元CIAの特殊部隊員が人生に絶望しながら、絶望しきれず、友人を頼って、メキシコにたどりつき、金持ちの娘のボディガードの職にありつくといった導入。そして男は娘によって生きる希望を見いだすが、娘が誘拐されることで、復讐の鬼と化すという展開。
……これだけ景気がよく、活きのいい映画を撮れたら楽しいだろうなあと思う。実際、DVDに収録されたコメンタリーで、スコットは上機嫌に制作秘話を披露しているように見える。還暦を迎え、もろもろの束縛から解放されたのか、あるいはようやく好きなように撮れる環境が整ったのか、いずれにしても羨ましいものだ。ただし、この作品を見ても、スコットが何をやりたいのかはいまいちよく分からない。いや正確には「こういうことをやりたいのか」と納得しつつも「でも、なんでそうなるかな」という驚きと疑問を覚えてしまうのだ。この「こういうこと」をスタッフその他と事前に共有するのは容易ではないのだろう。同じくコメンタリーによると、ヘルゲラントは脚本を書き上げたときに、自分で撮りたいとスコットに進言したらしいが、完成した作品を見てもヘルゲラント自身の思い入れがどこにあったのかは分かりにくく、その思い入れは結局スコットの「こういうこと」とまったくズレていたのかもしれない。

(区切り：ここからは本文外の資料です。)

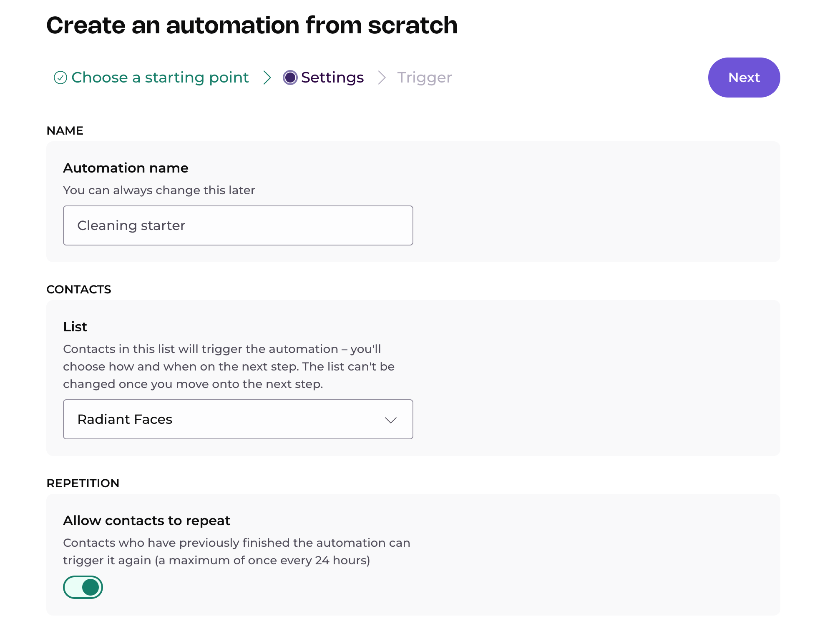Select the Settings step label

332,78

まず、そもそも主人公の中年男が絶望している理由が不明。どうやらテロ対策に従事することで心身ともに疲れ切り、酒に溺れるようにもなったようなのだけど、そうした背景は仄めかされるだけなのだ。このあたりの描写は「愛国的ではない」という圧力でもかかってカットされたのだろうか? 観客としては「とにかく彼は絶望しているのだ」と自分を納得させて見続けるしかない。また、「誘拐の黒幕がじつは……」というヘルゲラントならではの展開もあるのだけど、とくに驚くような真相が明かされることはない。というか、この真相は「オッサンと少女の愛、そして復讐」という作品全体のテーマとの絡みが弱いために、観客の積極的な関心にはなりえないのではないだろうか。つまり、だれが黒幕だろうと関係ないといえばいいすぎだけど、この作品では陰謀プロットが肝にはなりえないという違和感を覚えてしまうのだ。ちなみに小道具の使い方にしても、伏線の張り方にしても、ヘルゲラントものとしてはいまいちだ。期待しすぎていたのかもしれないが、きっとスコットにいいように料理されてしまったのだろうとも信じたくなる。

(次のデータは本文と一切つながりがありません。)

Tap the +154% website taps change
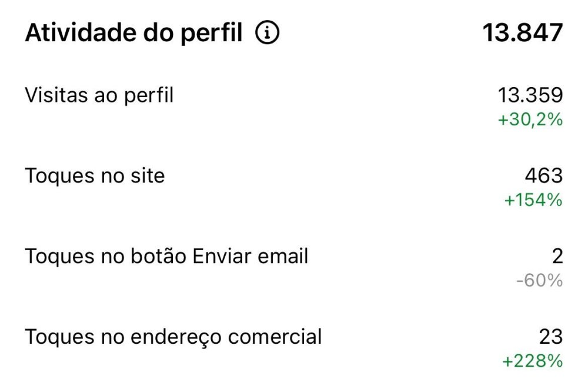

マイ・ボディガード 通常版 [DVD]実際、スコットはなんだか満足げに振り返っているのだけど、カットされたエピソードは少なくないようで、ヘルゲランドにしてみれば苦々しい思いを抱いているのではないだろうか。あるいは、このCM出身監督の年齢不相応に過激なスタイルに呆れつつ驚かされたのかもしれない。たしかに少なくとも、この映画の売り(魅力)は、「スタイリッシュな映像」というか、スコットのやりたい放題にあるわけで、とくに悪党どもを次々に締め上げていく後半の展開は爽快ではある*1
というわけで、スコットが脳内に描いていた何かは、まだよく分からないし、今後分かることがあるのかも分からないが、少なくとも監督自身がその「何か」をやりきったことに意味がある映画、といえそうだ……。

*1:とくにクラブのシーンがすごい。ここに限らず、この映画が『シティ・オブ・ゴッド』から受けた影響は少なくないはず。